Although the importance of the treaty can hardly be understated, some experts have questioned the practical significance of the rapprochement treaty during its implementation and the durability of the treaty during a volatile period of rapid geopolitical changes. “The agreement was transactional, not transformational. The two will remain at daggers drawn, as they were before 2016. China’s participation is more interesting, but still overstated: the deal dropped into its lap. Iran and Saudi Arabia have good reasons to praise its role. But it is unlikely to become a new regional peacemaker,” an article in The Economist wrote.  

But for most Middle East watchers, the symbolic meaning of the deal is the most important aspect of it. For Iran and Saudi Arabia, the treaty was a statement to the U.S. that they are both independent countries and will act on the best interests of their countries, instead of the best interests of the U.S.-led world order.

For China, the treaty proved that the country was capable of using its economic ties to impact international relations. “It’s a sign of Chinese agility to take advantage of some anger directed at the United States by Saudi Arabia and a little bit of a vacuum there, and it’s a reflection of the fact that the Saudis and Iranians have been talking for some time. And it’s an unfortunate indictment of U.S. policy,” said Daniel C. Kurtzer, a former ambassador to Israel and Egypt.

The Middle East is not the only theater China sets its eyes on. Right before President Xi visited Russia about two weeks ago, Chinese state media propagandized that China could become the pivotal peace broker in the Ukraine War. “The mere fact that China is involving itself in different conflicts and trying to affect such peace deals is a significant development. Maybe China feels the time is right to put its diplomatic and economic clout behind the rhetoric,” says Jonathan Sullivan, director of China programs at the Asia Research Institute of U.K.’s Nottingham University. 

A lot of analysts are nonetheless doubtful that China’s diplomatic ambition in Ukraine can be as successful as it has been in the Middle East. “Saudi Arabia and Iran actually want to talk and improve relations, while Russia and Ukraine don’t, at least for now. However, Xi could act as a backchannel, which could start momentum towards talks that for now seem unlikely with both sides hardening their stances in the grinding war,” said Yun Sun, director of the China Program at the Washington-based Stimson Center. 

In the meantime, Ukrainian President Zelenskyy showed his willingness to engage in diplomatic talks about a potential peace treaty with China. He has spoken publicly about that he had also asked China to get involved in talks but was waiting for an answer. “The motivation could be that Ukraine does not want to torpedo the chances of Chinese support for its reconstruction, or that China expanded trade with Ukraine after Russia invaded Crimea in 2014 and did not recognise the annexed territory as Russian. Most importantly, Zelenskyy does not want to provoke China so much that they start arming Russia,” said Samuel Ramani, a Russia expert at Oxford University.

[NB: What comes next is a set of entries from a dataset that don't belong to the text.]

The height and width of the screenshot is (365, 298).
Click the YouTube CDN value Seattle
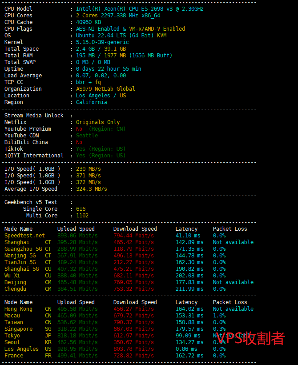[x=87, y=136]
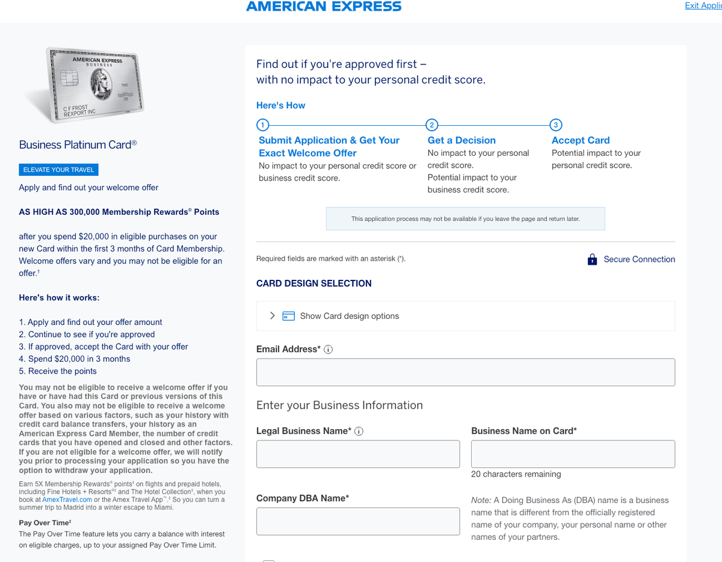Click the Secure Connection padlock icon
Image resolution: width=722 pixels, height=562 pixels.
click(x=592, y=259)
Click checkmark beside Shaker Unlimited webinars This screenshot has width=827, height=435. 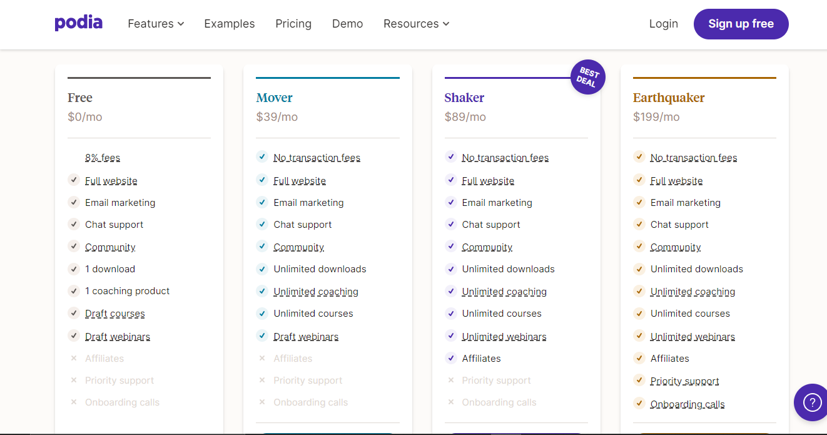(x=450, y=336)
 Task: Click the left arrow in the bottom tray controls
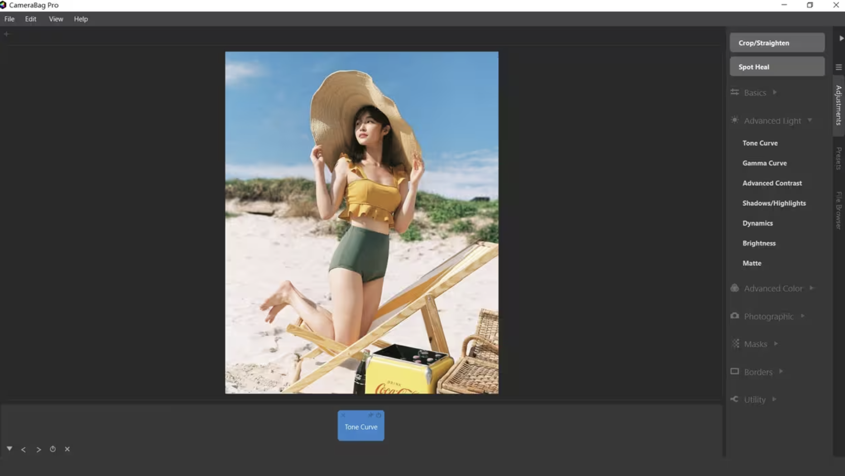point(24,450)
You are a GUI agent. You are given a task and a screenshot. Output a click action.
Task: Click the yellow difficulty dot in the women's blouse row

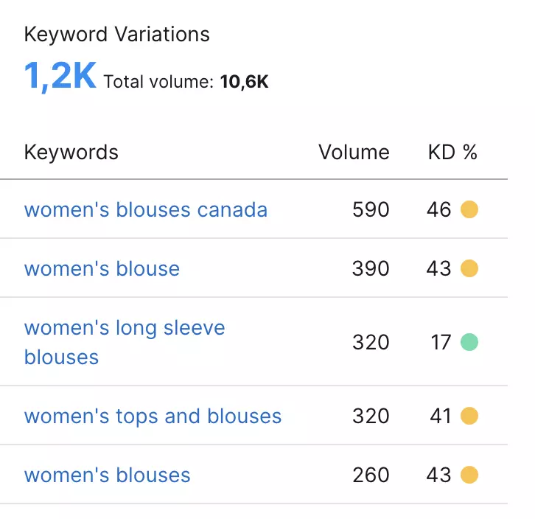click(x=469, y=269)
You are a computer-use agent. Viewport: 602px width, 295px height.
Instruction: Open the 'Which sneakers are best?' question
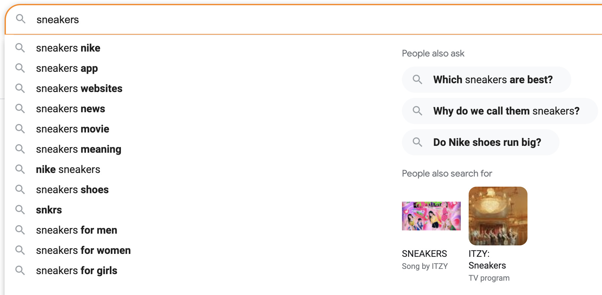[x=493, y=80]
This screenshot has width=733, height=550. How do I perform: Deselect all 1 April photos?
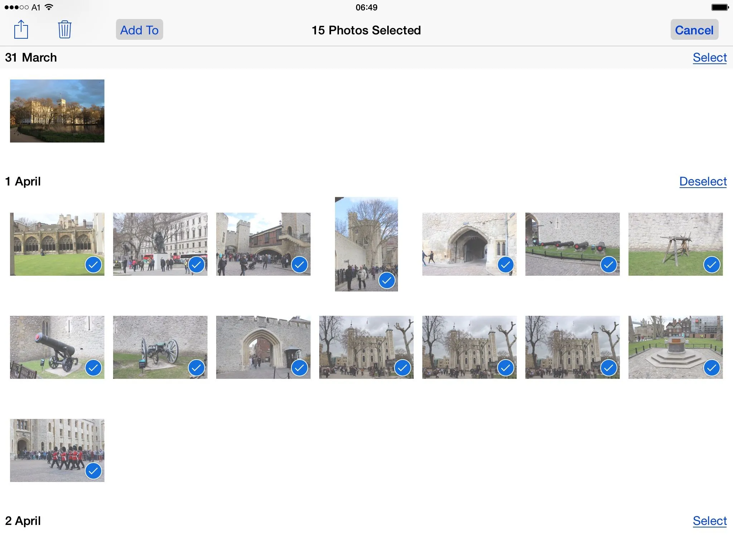pyautogui.click(x=703, y=181)
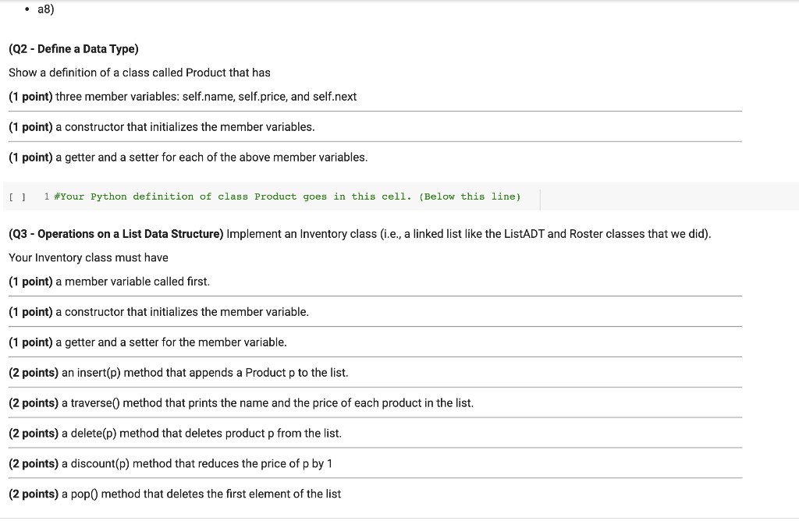Click the a8) bullet item
This screenshot has width=799, height=521.
tap(45, 9)
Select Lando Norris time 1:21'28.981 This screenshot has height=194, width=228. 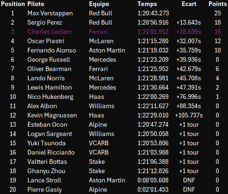tap(153, 78)
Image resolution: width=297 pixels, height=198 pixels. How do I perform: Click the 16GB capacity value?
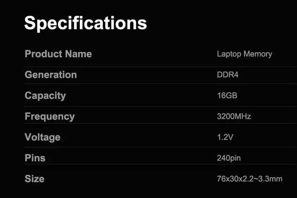pos(227,96)
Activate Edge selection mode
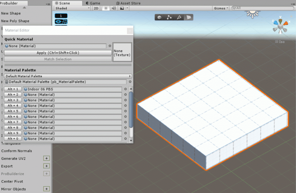This screenshot has height=193, width=296. tap(179, 17)
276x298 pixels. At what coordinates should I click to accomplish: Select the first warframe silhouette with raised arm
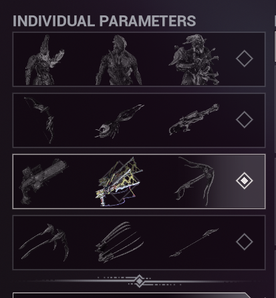(45, 60)
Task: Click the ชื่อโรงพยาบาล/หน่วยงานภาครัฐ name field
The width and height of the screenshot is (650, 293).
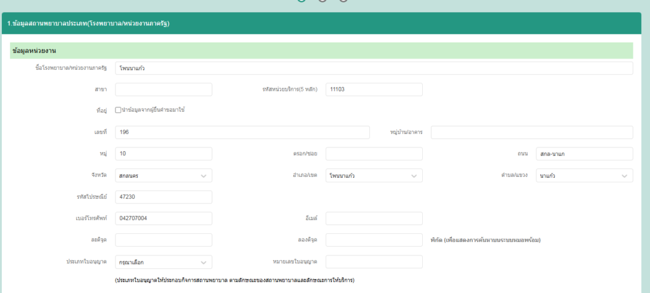Action: click(x=374, y=68)
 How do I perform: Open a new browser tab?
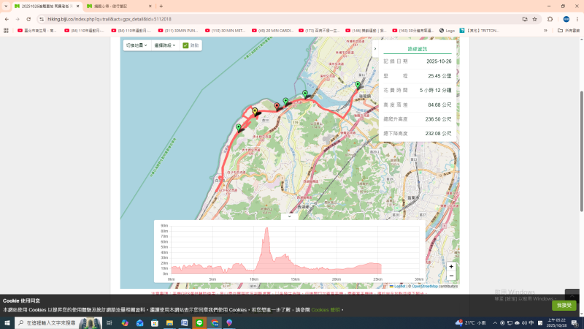[x=161, y=6]
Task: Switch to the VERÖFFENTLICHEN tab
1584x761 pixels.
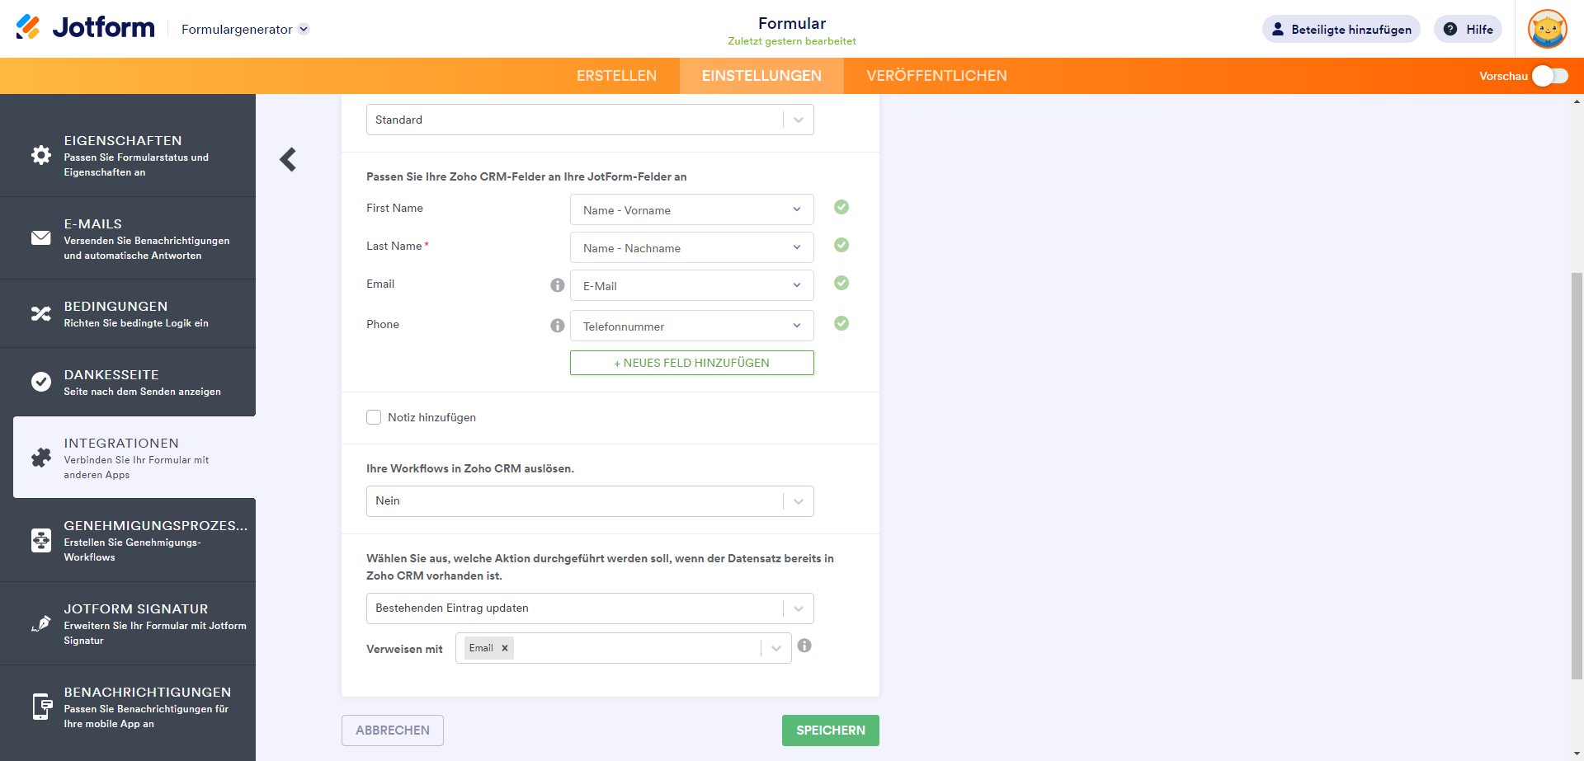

The assertive diplomatic stance is overall an instrumental step in President Xi’s plan to reshape the current global power balance from a unipolar to a multipolar world with multiple great powers. “Change is coming that hasn’t happened in 100 years. And we are driving this change together. Please, take care, dear friend,” said Xi as he held Putin’s hand warmly before being waved off by the Russian President.